Mental Health After C-section - What to Look Out for and How to Get Help

baby_blues_article.jpgAny experience of birth involves a mental processing and reflection on the event afterward. For those who experience trauma during birth, usually due to unexpected events, extreme emotions, or unresolved past experiences, it is important to formally process the experience in order to heal from the trauma. Not all c-sections are traumatic, just as not all vaginal births are joyful. But for those who experience a cesarean and have emotional distress because of it, professional postpartum support and counseling or therapy is critical.  

 

In an article on VBAC.com, author Nicette Jukelevics, MC, ICCE, writes: 

"Women who have a surgical birth are more likely to experience feelings of loss, grief, personal failure and lower self-esteem. ... Some women who experience a cesarean especially if was not a anticipated can suffer from post traumatic stress. Current evidence suggests that the incidence of post-traumatic stress disorder after childbirth ranges from 1.5%  to 6%."

 

Signs & Symptoms

If you're experiencing depression or other ongoing emotional or mental issues anytime in few weeks, months or even years after your cesarean, you may already be aware of it and ready to seek help. If you're unsure of what to look for, here are some signs: 

PTSD symptoms, according to the National Center for PTSD (amended for cesarean-specific information):

Reliving the event (also called re-experiencing symptoms)

For example:

      • You may have nightmares.
      • You may feel like you are going through the event again. This is called a flashback.
      • You may see, hear, or smell something that causes you to relive the event. This is called a trigger. Reading articles of seeing pictures of birth or c-sections, driving past the hospital where you gave birth, or hearing noises that remind you of surgical instruments are examples of triggers.

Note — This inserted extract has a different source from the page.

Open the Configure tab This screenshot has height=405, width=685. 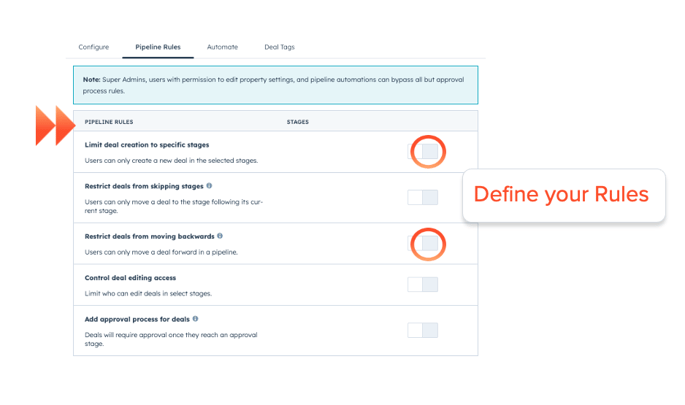point(94,47)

Avoiding situations that remind you of the event

For example:

      • You may avoid hospitals, because they feel dangerous.
      • You may avoid talking about your birth or sharing pictures. 
      • You may keep very busy or avoid seeking help because it keeps you from having to think or talk about the event.

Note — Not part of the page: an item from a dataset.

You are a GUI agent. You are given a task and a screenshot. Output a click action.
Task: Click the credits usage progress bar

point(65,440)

Negative changes in beliefs and feelings

For example:

      • You may not have positive or loving feelings toward other people and may stay away from relationships.
      • You may forget about parts of the traumatic event or not be able to talk about them.
      • You may think the world is completely dangerous, and no one can be trusted

Feeling keyed up or "hyperarousal"

For example:

    • You may have a hard time sleeping.
    • You may have trouble concentrating.
    • You may be startled by a loud noise or surprise.
    • You might want to have your back to a wall in a restaurant or waiting room.

 

For those who are experiencing symptoms of mood disorders like depression, anxiety, or OCD, be on the lookout for the following signs (adopted from Postpartum Support International):

  • Feeling sad or depressed
  • Feeling more irritable or angry with other people around you
  • Difficulty bonding with your baby
  • Feeling anxious or panicky
  • Difficulty eating or sleeping
  • Having upsetting thoughts that you can’t stop
  • Feeling as if you are “out of control” or “going crazy”
  • Feeling like you never should have become a mother
  • Worried that you might hurt your baby or yourself

 

Support Groups

If any of the above sounds like something you're experiencing, it's critical to find support to improve your mental health. A support group is a good place to start. You can find relevant support through the following organizations:

Postpartum Support International

Solace For Mothers

ICAN

Postpartum support groups listed by state (from Postpartum Progress)

 

Professional Support

A support group is a great place to start, but often, more specific, professional care is necessary. A therapist, counselor, or psychiatrist will be able to provide you with targeted, ongoing mental health support. To find support, find out first what kinds of resources are offered from your insurance -- many times, there are free mental health support services available. You can also seek referrals for providers from your support group, if is local. Postpartum Support International (PSI) offers a "warm line" to call, as well as free live weekly phone sessions. They also have on their website a resource guide map for a support coordinator near you. PSI Coordinators are volunteers who offer caring and informed support and resources to moms and their families. They also provide information and resources for area providers who are caring for pregnant and postpartum families.